4.4. Flow Cytometry Analysis

Monocytes were centrifuged at 300× g for 15 min and then resuspended in sterile PBS and counted. After 10 min of preincubation with human FcR Blocking Reagent (MiltenyiBiotec) to block non-specific binding to the Fc receptor, a total of 1 × 105 monocytes were incubated for 30 min at 4 °C in the dark with the following antibodies: Peridinin Chlorophyll Protein Complex (PerCP)-conjugated anti-human CD14 (BD Biosciences, 1:50), R-phyco-erythrin-cyanine7 (PE-Cy7)-conjugated anti-human CD16 (BD Biosciences, 1:50), and R-phycoerythrin (PE)-conjugated CD163 (BD Biosciences, 1:50) or, alternatively, R-phycoerythrin (PE)-conjugated CD80 (BD Biosciences, 1:50). Unstained cells, i.e., incubated in the absence of fluorescently labeled antibodies, were used to assess background fluorescence to set voltages and negative gates appropriately. Single stained samples were also prepared to evaluate fluorescence spread, to compensate for spectral overlap and to set positive gating.

Fluorescent cellular events were assessed by flow cytometry using a BD FACS Canto flow cytometer (BD Biosciences). For each sample, 1 × 104 events were acquired and monocytes were assumed to be CD14+ and/or CD16+; meanwhile, CD163 or CD80 expression was assessed in classical (CD14++/CD16–) and non-classical/intermediate (CD14+/CD16+) subsets. Data are reported as percentage of total acquired events.

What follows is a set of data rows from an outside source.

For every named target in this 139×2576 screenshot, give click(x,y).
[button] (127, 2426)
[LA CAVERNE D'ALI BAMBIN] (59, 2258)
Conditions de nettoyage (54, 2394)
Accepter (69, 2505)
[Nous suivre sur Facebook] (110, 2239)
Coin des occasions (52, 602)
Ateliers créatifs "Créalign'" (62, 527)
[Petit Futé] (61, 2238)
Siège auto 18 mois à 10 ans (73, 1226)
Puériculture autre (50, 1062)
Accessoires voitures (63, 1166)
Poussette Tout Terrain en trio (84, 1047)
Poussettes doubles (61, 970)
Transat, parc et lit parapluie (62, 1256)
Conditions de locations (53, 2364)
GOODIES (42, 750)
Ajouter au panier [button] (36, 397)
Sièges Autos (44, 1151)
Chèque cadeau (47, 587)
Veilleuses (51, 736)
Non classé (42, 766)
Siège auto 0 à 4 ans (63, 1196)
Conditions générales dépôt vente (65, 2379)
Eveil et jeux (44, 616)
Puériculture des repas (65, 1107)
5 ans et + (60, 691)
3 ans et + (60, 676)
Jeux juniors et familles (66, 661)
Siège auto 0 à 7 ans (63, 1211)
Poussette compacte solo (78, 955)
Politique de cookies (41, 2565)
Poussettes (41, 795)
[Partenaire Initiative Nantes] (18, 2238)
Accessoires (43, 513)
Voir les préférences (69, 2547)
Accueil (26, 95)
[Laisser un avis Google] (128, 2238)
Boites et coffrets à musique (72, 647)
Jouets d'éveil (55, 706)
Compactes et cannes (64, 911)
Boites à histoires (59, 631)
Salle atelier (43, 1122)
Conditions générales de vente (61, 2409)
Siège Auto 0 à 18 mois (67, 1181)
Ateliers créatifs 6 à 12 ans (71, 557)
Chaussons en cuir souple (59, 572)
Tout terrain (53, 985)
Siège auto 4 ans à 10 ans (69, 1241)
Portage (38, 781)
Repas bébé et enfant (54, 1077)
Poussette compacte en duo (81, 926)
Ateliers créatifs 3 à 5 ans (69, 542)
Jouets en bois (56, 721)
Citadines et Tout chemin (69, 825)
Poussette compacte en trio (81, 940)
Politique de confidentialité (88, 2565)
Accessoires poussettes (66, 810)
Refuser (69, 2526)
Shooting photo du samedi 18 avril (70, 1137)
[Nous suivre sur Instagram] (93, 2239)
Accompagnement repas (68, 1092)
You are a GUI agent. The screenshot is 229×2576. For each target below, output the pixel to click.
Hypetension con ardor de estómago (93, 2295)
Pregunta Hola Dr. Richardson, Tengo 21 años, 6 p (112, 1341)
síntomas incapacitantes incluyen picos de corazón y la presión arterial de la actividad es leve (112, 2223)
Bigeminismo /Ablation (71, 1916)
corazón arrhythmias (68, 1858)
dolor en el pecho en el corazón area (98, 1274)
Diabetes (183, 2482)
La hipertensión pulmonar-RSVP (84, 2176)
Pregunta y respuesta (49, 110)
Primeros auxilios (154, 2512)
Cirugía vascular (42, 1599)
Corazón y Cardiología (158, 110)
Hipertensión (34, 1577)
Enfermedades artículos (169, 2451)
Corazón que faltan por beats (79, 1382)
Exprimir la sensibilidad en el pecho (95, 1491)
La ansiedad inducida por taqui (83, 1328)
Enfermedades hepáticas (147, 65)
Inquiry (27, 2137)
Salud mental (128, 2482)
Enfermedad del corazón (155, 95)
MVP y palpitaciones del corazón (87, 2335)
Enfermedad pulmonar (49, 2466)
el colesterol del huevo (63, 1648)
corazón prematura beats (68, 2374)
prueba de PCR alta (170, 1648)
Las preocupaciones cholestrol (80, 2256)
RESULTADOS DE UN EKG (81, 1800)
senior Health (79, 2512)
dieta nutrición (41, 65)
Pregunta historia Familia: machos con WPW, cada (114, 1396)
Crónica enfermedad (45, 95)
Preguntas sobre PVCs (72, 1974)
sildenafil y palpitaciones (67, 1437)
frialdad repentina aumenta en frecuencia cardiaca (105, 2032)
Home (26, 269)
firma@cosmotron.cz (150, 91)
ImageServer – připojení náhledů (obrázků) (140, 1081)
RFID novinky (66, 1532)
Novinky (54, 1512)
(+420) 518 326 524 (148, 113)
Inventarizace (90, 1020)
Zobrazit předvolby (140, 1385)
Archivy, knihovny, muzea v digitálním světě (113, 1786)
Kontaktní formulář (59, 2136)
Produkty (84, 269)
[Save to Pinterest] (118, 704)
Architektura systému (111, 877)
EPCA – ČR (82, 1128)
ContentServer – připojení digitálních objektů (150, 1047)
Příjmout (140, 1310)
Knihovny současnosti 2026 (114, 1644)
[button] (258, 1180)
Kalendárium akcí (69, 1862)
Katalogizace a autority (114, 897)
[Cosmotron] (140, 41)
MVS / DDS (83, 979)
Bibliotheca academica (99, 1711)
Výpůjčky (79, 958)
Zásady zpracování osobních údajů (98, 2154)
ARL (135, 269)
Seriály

4.5. Gene Expression (rtPCR) in Monocytes

Total RNA from isolated monocytes was obtained using a standard procedure (Zymo Research) and RNA quality was assessed using a spectrophotometer (Nanodrop™ Thermo Fisher Scientific); cDNA was generated using an iScript cDNA Synthesis Kit (Bio-Rad) following the supplier’s instructions. The gene expression of pro-inflammatory and anti-inflammatory cytokines was analyzed using the Fast Eva Green Supermix (Bio-Rad). The primer sequences obtained from the AutoPrime software (http://www.autoprime.de/AutoPrimeWeb; accessed on 4 December 2017) are reported in Table 2. Ubiquitin C (UBC), whose expression remained constant in all experimental groups, was used as housekeeping gene. The amplification was performed with a light Cycler 480 Instrument rt-PCR Detection System (Roche) following the supplier’s instructions. All samples were assayed in triplicate and gene expression levels were calculated according to the 2−∆∆Ct = 2−(Ct gene − Ct housekeeping gene) formula by using Ct values.

Table 2

Primer sequences.

Gene	Forward Primer	Reverse Primer
UBC	AGAGGCTGATCTTTGCTGGA	GTGGACTCTTTCTGGATG
IL-1beta	CCTGAGCTCGCCAGTGAAAT	TCGTGCACATAAGCCTCGTT
TNF-alpha	CACAGTGAAGTGCTGGCAAC	ACATTGGGTCCCCCAGGATA
IL-4	CGTCTTTAGCCTTTCCAAGAA	CGAGTTGACCGTAACAGA
IL-10	GTCATCGATTTCTTCCCTGTG	ACTCATGGCTTTGTAGATGCCT

4.6. Statistical Analysis

All data were analyzed using Prism 8 version 23.0 (GraphPad Software). The differences in demographic variables between the CT and patients were evaluated with a Mann–Whitney test. Differences between categorical variables were analyzed using the Chi-square test. The nonparametric Kruskal–Wallis test, followed by Dunn’s multiple comparison test, was used to compare cytokine gene expression and monocyte flow cytometry analysis in patients and healthy individuals. Spearman’s rank correlation coefficient was used to assess the correlation between NIHSS score or mRS with CD163+/CD16+ or CD163+/CD16+ with IL-4 gene expression. The reported probability values are two-tailed, and p < 0.05 was considered statistically significant. Data are presented as the median with the interquartile range (IQR) or the minimum and maximum values for non-normally distributed data.

5. Conclusions

Given the importance of monocytes in the pathobiology of an ischemic stroke, delineating the functional and phenotypic characterization of their subsets is a critical requirement for both prognostic and therapeutic aims. Our findings suggest that CD163 may be a potential biomarker of monocyte/macrophage activation associated with the severity of the disease, highlighting its putative role as a target for immunomodulatory treatment strategies. Nevertheless, the relevance of our findings should be confirmed on a larger sample size and at different time points after the insult.